---------- Supplied entries

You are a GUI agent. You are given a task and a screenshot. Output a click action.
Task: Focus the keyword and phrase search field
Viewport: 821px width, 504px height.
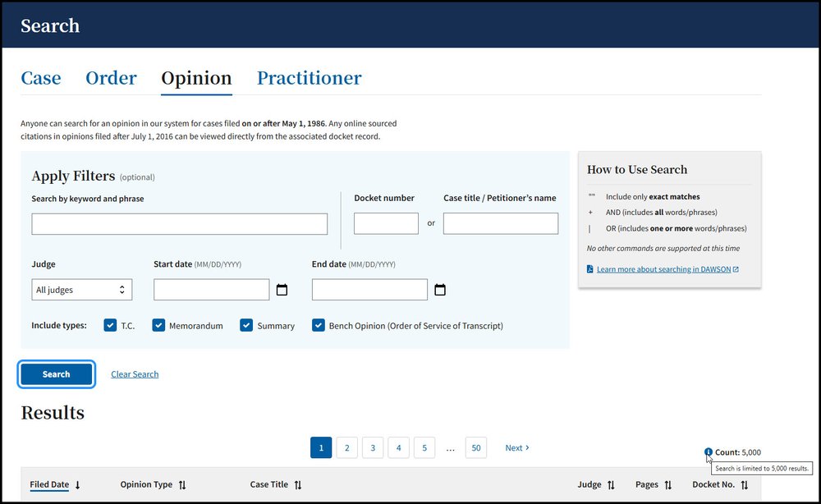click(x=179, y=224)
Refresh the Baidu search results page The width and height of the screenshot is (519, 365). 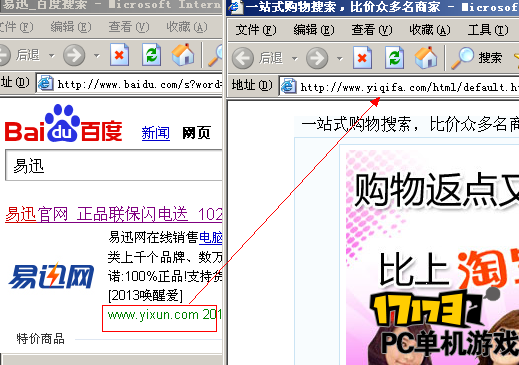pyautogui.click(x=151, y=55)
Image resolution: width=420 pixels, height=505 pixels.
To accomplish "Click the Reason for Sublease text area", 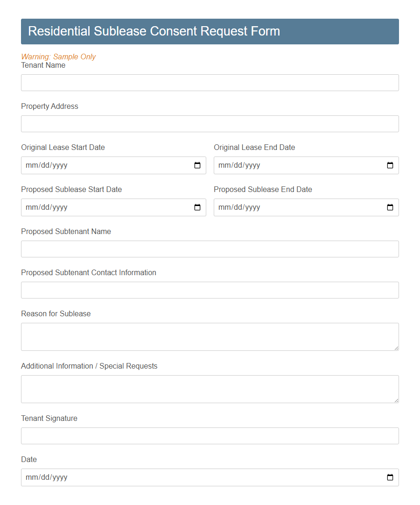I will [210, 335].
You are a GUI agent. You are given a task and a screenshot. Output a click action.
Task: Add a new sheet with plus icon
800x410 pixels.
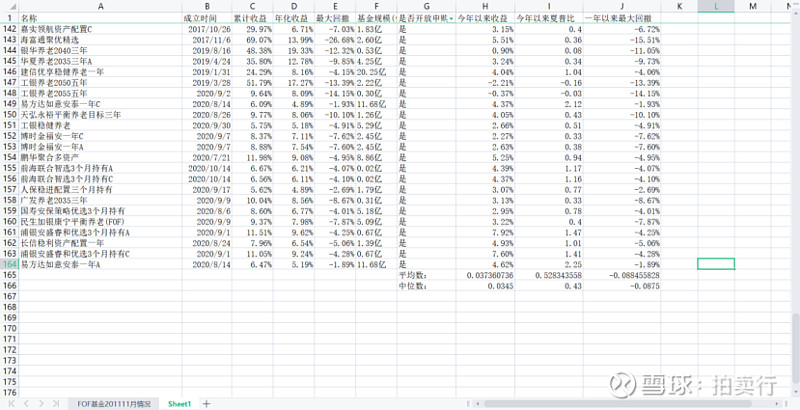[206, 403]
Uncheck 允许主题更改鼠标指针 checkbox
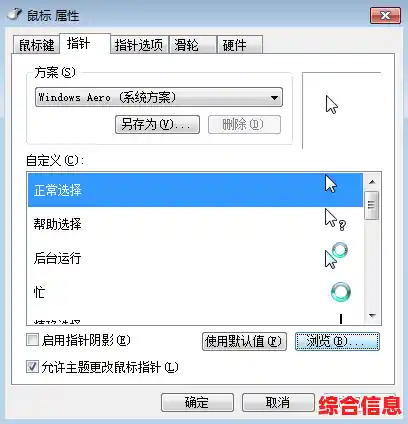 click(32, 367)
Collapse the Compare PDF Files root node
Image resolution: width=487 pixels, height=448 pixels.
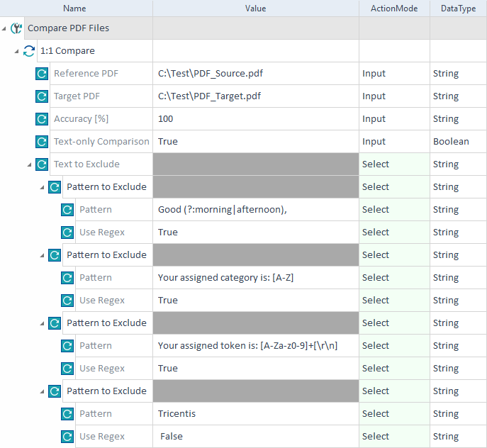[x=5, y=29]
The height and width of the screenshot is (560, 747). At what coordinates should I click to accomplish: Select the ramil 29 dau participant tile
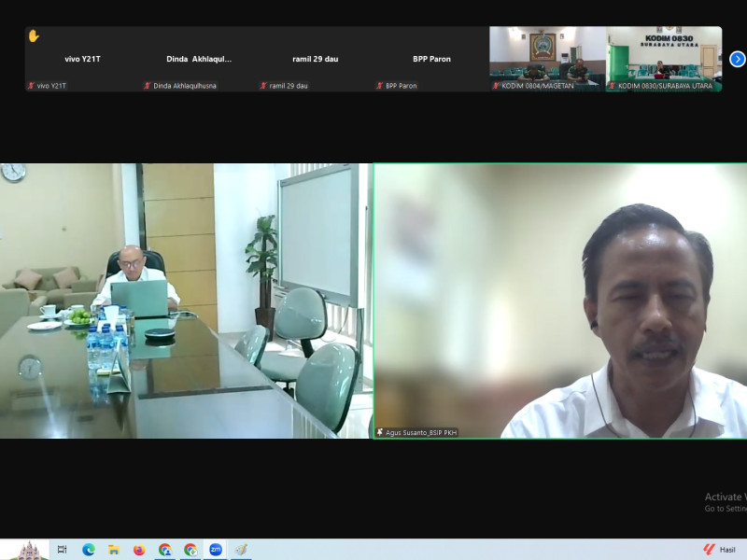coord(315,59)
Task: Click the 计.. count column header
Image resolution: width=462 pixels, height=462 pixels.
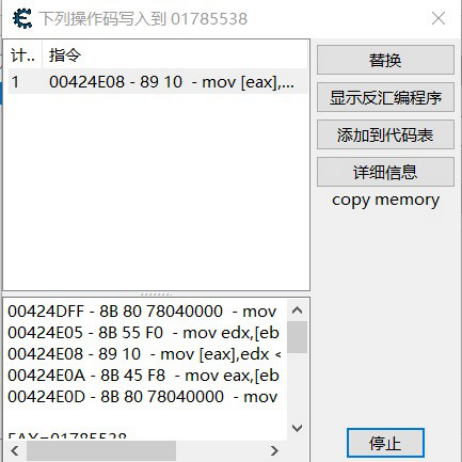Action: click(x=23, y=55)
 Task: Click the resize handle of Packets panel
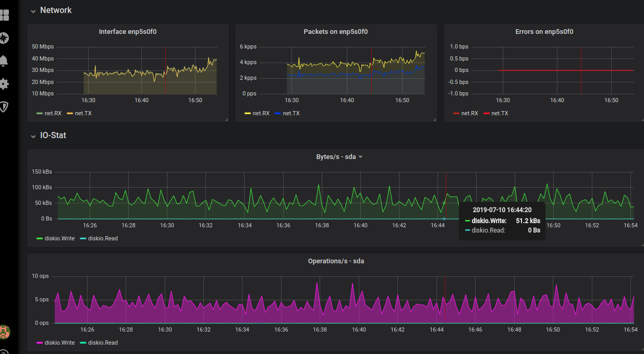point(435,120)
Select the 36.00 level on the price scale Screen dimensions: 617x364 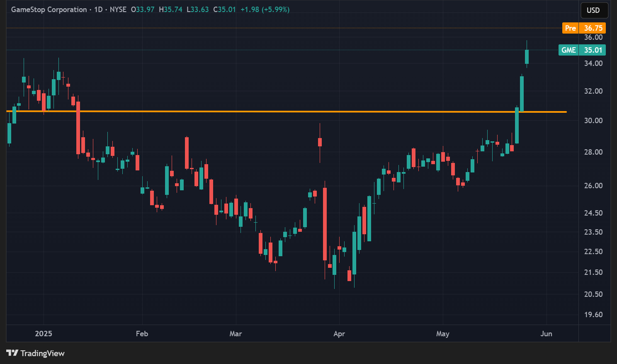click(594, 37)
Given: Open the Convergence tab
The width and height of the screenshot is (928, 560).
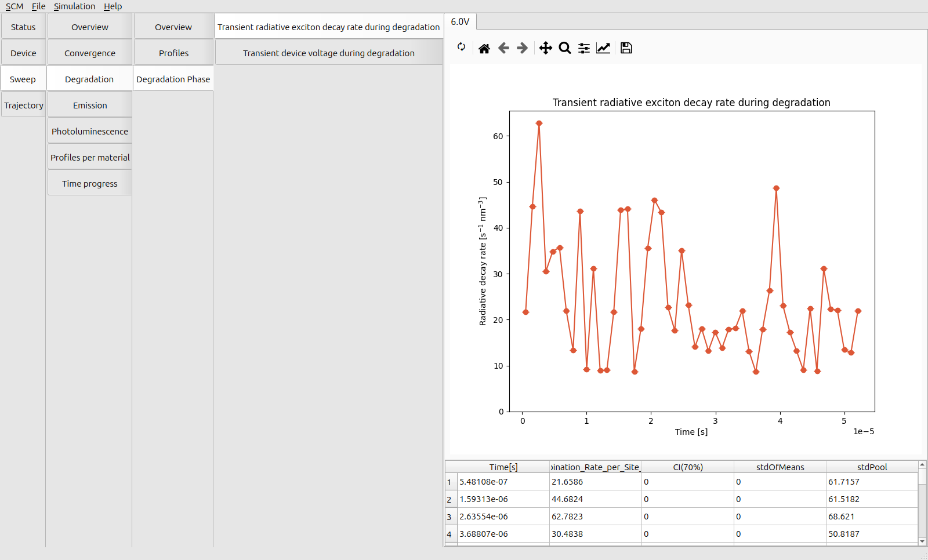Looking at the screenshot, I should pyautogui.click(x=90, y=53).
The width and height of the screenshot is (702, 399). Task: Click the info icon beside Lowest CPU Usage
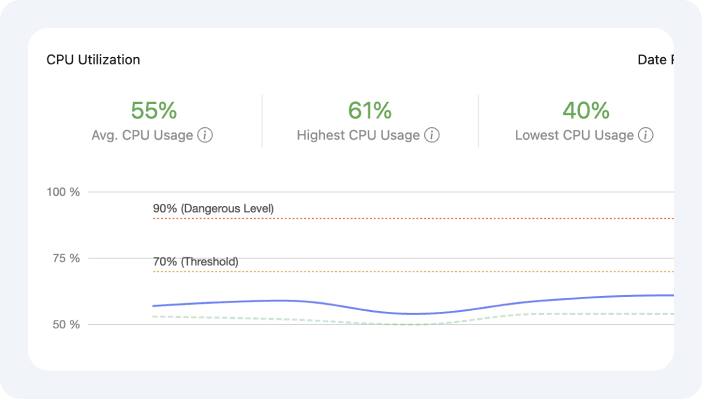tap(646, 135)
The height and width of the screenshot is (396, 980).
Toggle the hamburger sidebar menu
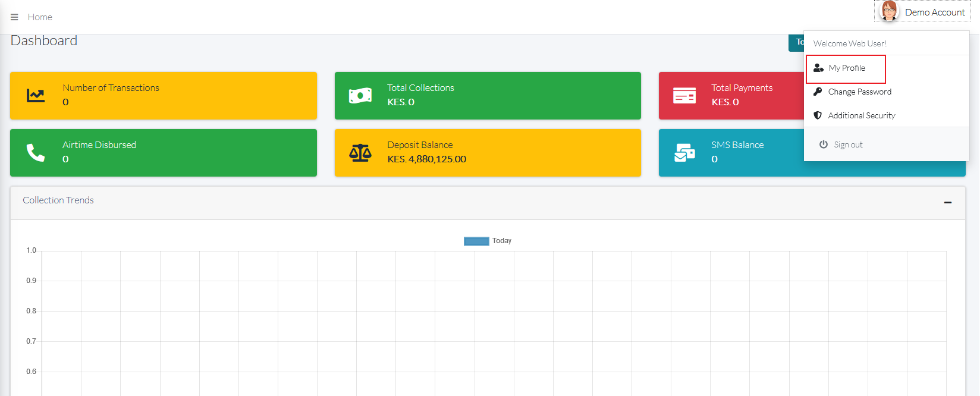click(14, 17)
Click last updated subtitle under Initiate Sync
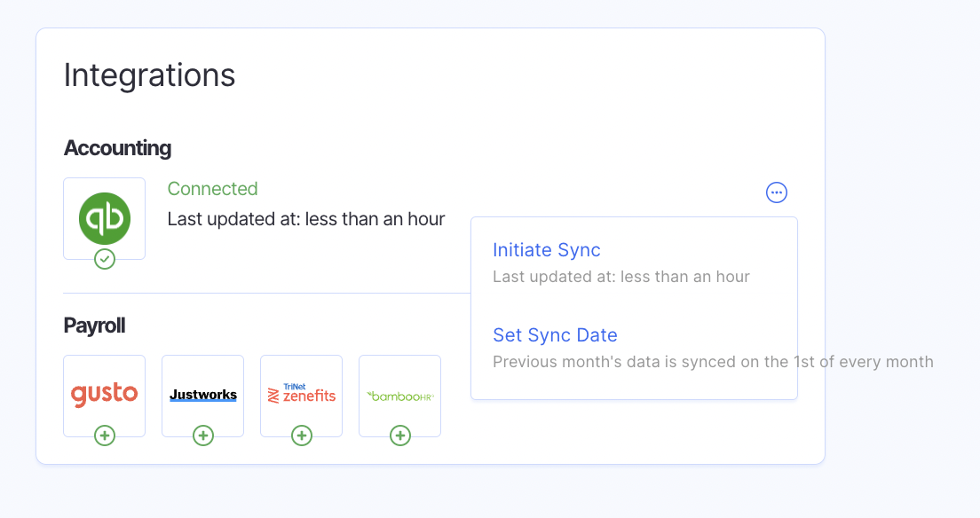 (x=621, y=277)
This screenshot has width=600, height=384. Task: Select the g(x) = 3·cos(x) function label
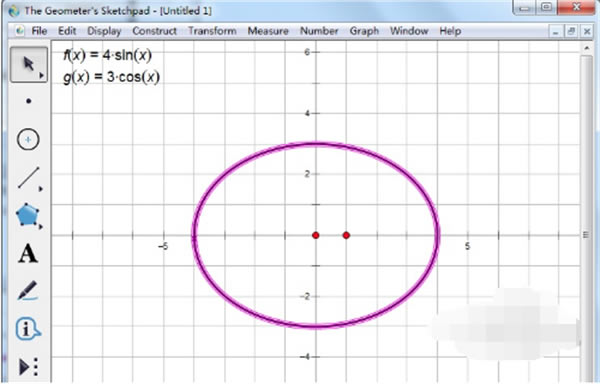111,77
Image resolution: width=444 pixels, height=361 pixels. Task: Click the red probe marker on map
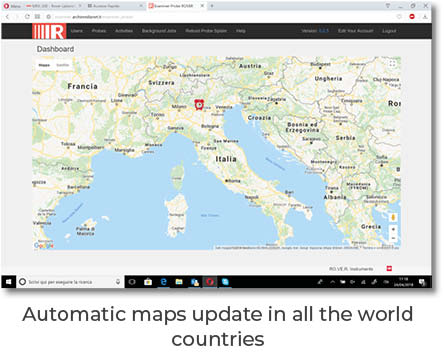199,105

--------------------

### [Your goal]
Skip every picture and retype only the lines from the line with "The width and height of the screenshot is (928, 560)." through the last line of the listing, both ends included, exactly as they appear.

### [Problem solution]
The width and height of the screenshot is (928, 560).
Looking at the screenshot, I should pyautogui.click(x=90, y=53).
The width and height of the screenshot is (702, 399). Task: Click the info icon beside Lowest CPU Usage
tap(646, 135)
The height and width of the screenshot is (396, 980).
Toggle the hamburger sidebar menu
click(14, 17)
Click last updated subtitle under Initiate Sync
 (x=621, y=277)
This screenshot has width=600, height=384. Task: Select the g(x) = 3·cos(x) function label
111,77
Image resolution: width=444 pixels, height=361 pixels. Task: Click the red probe marker on map
199,105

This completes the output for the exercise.